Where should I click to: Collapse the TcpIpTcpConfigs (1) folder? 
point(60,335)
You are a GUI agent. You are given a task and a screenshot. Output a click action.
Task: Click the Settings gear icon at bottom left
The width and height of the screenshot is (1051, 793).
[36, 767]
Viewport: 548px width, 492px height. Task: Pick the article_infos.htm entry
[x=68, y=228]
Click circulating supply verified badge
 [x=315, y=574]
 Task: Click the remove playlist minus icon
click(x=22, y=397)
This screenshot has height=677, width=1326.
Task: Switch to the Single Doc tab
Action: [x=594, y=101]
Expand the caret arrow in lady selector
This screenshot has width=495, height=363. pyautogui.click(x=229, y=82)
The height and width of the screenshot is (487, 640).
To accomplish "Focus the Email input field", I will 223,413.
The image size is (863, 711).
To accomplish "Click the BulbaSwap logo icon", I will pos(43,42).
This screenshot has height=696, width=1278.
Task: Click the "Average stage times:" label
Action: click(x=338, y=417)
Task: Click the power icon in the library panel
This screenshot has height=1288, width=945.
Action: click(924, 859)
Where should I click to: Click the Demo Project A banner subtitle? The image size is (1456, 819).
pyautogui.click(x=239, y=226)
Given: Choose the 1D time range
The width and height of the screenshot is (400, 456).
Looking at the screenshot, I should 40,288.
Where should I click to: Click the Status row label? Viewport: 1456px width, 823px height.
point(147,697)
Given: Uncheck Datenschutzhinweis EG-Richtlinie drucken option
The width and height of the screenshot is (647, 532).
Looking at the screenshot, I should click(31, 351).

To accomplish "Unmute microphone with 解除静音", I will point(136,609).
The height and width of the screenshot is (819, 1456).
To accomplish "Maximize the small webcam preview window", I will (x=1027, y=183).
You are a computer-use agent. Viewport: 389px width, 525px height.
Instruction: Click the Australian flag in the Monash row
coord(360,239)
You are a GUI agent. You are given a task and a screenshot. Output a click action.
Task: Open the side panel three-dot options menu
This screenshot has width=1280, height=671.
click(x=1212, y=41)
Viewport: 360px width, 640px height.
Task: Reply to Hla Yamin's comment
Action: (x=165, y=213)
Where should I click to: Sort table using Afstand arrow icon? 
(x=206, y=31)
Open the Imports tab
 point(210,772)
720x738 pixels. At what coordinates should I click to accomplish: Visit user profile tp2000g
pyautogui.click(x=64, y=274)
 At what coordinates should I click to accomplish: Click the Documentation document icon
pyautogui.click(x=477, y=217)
::::
Work to complete —
Retype every record above exactly as it stands.

Output for this task —
Where should I click to: Collapse the TcpIpTcpConfigs (1) folder? 
point(60,335)
You are a GUI agent. You are given a task and a screenshot. Output a click action.
Task: Click the Settings gear icon at bottom left
The width and height of the screenshot is (1051, 793).
[36, 767]
Viewport: 548px width, 492px height. Task: Pick the article_infos.htm entry
[x=68, y=228]
Click circulating supply verified badge
 [x=315, y=574]
 Task: Click the remove playlist minus icon
click(x=22, y=397)
This screenshot has height=677, width=1326.
Task: Switch to the Single Doc tab
Action: [x=594, y=101]
Expand the caret arrow in lady selector
This screenshot has width=495, height=363. pyautogui.click(x=229, y=82)
The height and width of the screenshot is (487, 640).
To accomplish "Focus the Email input field", I will 223,413.
The image size is (863, 711).
To accomplish "Click the BulbaSwap logo icon", I will pos(43,42).
This screenshot has height=696, width=1278.
Task: Click the "Average stage times:" label
Action: click(x=338, y=417)
Task: Click the power icon in the library panel
This screenshot has height=1288, width=945.
Action: click(924, 859)
Where should I click to: Click the Demo Project A banner subtitle? The image size is (1456, 819).
pyautogui.click(x=239, y=226)
Given: Choose the 1D time range
The width and height of the screenshot is (400, 456).
Looking at the screenshot, I should 40,288.
Where should I click to: Click the Status row label? Viewport: 1456px width, 823px height.
point(147,697)
Given: Uncheck Datenschutzhinweis EG-Richtlinie drucken option
The width and height of the screenshot is (647, 532).
Looking at the screenshot, I should click(31, 351).

To accomplish "Unmute microphone with 解除静音", I will point(136,609).
The height and width of the screenshot is (819, 1456).
To accomplish "Maximize the small webcam preview window", I will (x=1027, y=183).
You are a computer-use agent. Viewport: 389px width, 525px height.
Instruction: Click the Australian flag in the Monash row
coord(360,239)
You are a GUI agent. You are given a task and a screenshot. Output a click action.
Task: Open the side panel three-dot options menu
This screenshot has width=1280, height=671.
click(x=1212, y=41)
Viewport: 360px width, 640px height.
Task: Reply to Hla Yamin's comment
Action: (x=165, y=213)
Where should I click to: Sort table using Afstand arrow icon? 
(x=206, y=31)
Open the Imports tab
 point(210,772)
720x738 pixels. At what coordinates should I click to accomplish: Visit user profile tp2000g
pyautogui.click(x=64, y=274)
 At what coordinates should I click to accomplish: Click the Documentation document icon
pyautogui.click(x=477, y=217)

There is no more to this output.